From Pelé who promises to play in a divine place, to the pain of his coach, Ottavio Bianchi, so upset that he cannot speak, as well as former teammate Bruno Giordano. There are few words to find the words, more than anything it is social networks that express sadness. Lorenzo Insigne, heir to the captain’s armband, thanks Maradona with whom “I grew up listening to my family’s stories about your exploits, watching and reviewing your endless games.” Diego’s emblem is a refrain in all the memories of Neapolitans, starting with their former president, Corrado Ferlaino: “There is only a lot of pain, mine and that of all Neapolitans. Maradona was not just a player but he represented the spirit of Napoli for years ”. And then the moving greeting of the one who was the first to take his eyes off him and never took it off, Gianni Di Marzio, which only deserves to be read: “Forever the greatest in the history of world football and forever heart because I loved you like a son. A piece of my life goes with you. “

But it is not only sport that is dressed in mourning. The mayor of Naples, Luigi de Magistris, who in 2017 granted honorary citizenship to Diego, regrets him recalling how he “made our people dream, redeemed Naples with his genius.” Immediately after, he proposed to name the San Paolo in honor of the Argentine. Even Vincenzo De Luca, president of the region, in his farewell wanted to underline how he was “a great man of football, a great man of sport who, before the whole world, fell in love with Naples out of enthusiasm and without hypocrisy he knew how to discover and interpret it “. the soul. It helped rekindle his pride, uniting generations who knew how to love, understand and even forgive him.

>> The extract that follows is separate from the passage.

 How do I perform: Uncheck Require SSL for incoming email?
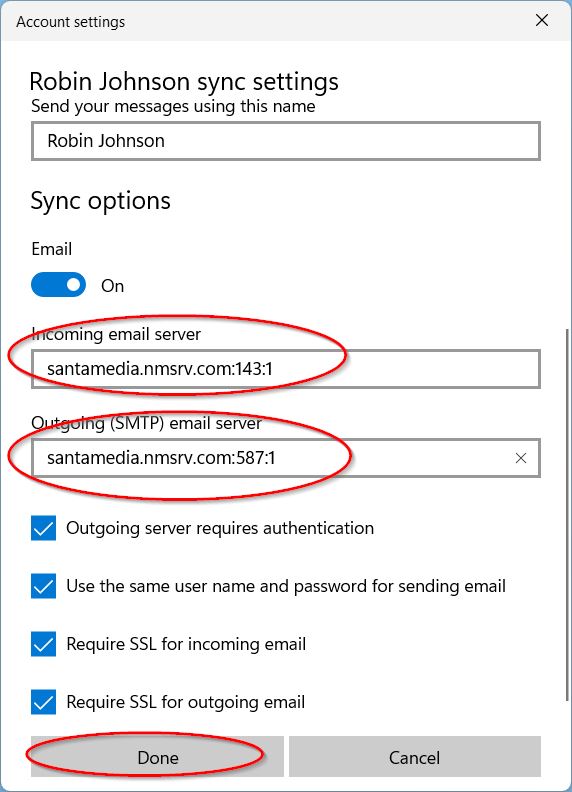coord(43,644)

The forgiveness of a life seasoned with excesses, drugs and rebellion in which Diego fell partly due to personal weakness and partly because “no one really helped him”, as a child present there says. But many believe that it was precisely that extreme attitude that made him human, a popular god capable of giving so much (to everyone) and, unfortunately, also taking away (only to himself).

Maradona and Napoli is a union that cannot be broken, so much so that not even a world semifinal has managed to put one against the other. Arrived in the summer of 84 as king, Diego left like a god. What he managed to create in his Neapolitan career goes beyond games, even surpasses the championships won, the only ones in Neapolitan history. Those that Maradona catapulted into were the years of Nordic domination, on and off the pitch. The Juventus of Michel Platini and Paolo Rossi dominated the championships and when she did not win, here is that Dutch Milan, with Ruud Gullit fresh out of the Ballon d’Or and Marco Van Basten.

Maradona embodied the revenge of Naples – and probably a bit of all of southern Italy – that led her to compete against those who thought it was a city of “earthquake victims.” He has become the spokesman for territorial injustices, for the discrimination suffered by a people, his own, who today recognize him due recognition.